Hello!
I have been working on the python implementation of the gismu algorithm that Broca wrote. I made some updates and released it here:
I want to ensure that, despite changes to the program, the behavior continues to conform to the definition of the gismu algorithm -- so I started looking for authoritative scores for the gismu. I think I found them here:
The "finprims" file includes the lojbanized source language words and scores associated with each gismu, but doesn't specify the per-language weights that were used to calculate the scores. CLL says that the "language weights used to make most of the gismu", based on "1985 number-of-speakers data" were (Order: Chinese, English, Hindi, Spanish, Russian, Arabic):
0.36, 0.21, 0.16, 0.11, 0.09, 0.07
http://dag.github.io/cll/4/14
These look like rounded versions numbers given in the "langstat" documents, which are described as the "1987 gismu-remaking" weights, "based on the 1985 Brittanica BotY":
.360, .208, .156, .116, .087, .073
Neither CLL nor the langstat documents mention finprims specifically, but it seems plausible that finprims represent the "1987 gismu-remaking process": Someone with knowledge of the history, please correct me if this is not a valid assumption.

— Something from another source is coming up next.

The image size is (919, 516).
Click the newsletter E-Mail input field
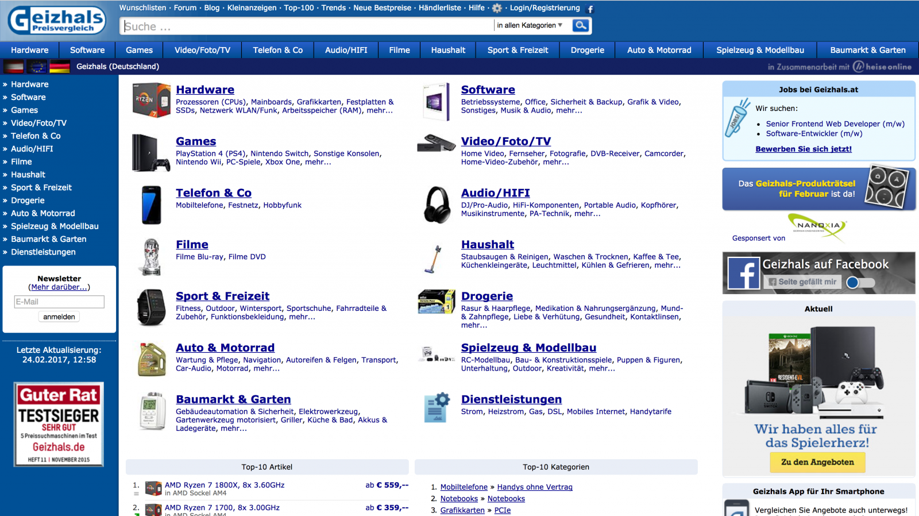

I plugged both the rounded (CLL) and unrounded (langstat) weights into the gismu scoring algorithm, but the resulting scores for the gismu that I tested were quite different from those in finprims. Less surprisingly, the updated weights from langstat94, langstat95 and langstat99 also failed to reproduce the finprims scores.
In retrospect, the finprims score of 98.00 for {mamta} -- the only gismu that matches on all letters of all of the input words -- indicates that none of these weight sets could have been used to produce that score: The weight set used to score {mamta} sums to 98, whereas the weight sets from CLL and the langstat documents sum to 100.

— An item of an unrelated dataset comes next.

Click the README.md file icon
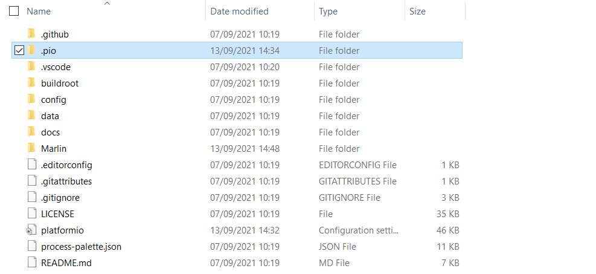 (x=31, y=263)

By comparing the scores for various gismu, I was able to deduce a set of weights that appear to have been used to score finprims:
0.33, 0.18, 0.16, 0.12, 0.12, 0.07
(Chinese, English, Hindi, Spanish, Russian, Arabic)
I confirmed these values by using them to rescore the gismu. Aside from some rounding errors, they appear to reproduce the finprims scores. Here, for example, is {ninmu}, which has a match on each of the input words. Finprims assigns it a score of 60.04. Here are the scores using each of the other weight sets:
CLL : 62.56 (+/- 2.52)
1987 : 62.58 (+/- 2.54)
1994 : 61.97 (+/- 1.93)
1995 : 61.92 (+/- 1.88)
1999 : 61.19 (+/- 1.15)
"CLL" represents the "language weights used to make most of the gismu" and "1987" the "1987 gismu-remaking" weights from the langstat documents. The weights for other years are also drawn from the langstat documents. None of these weight sets produces a score close to the finprims value. But the weight set that I derived from finprims scores it exactly as 60.04.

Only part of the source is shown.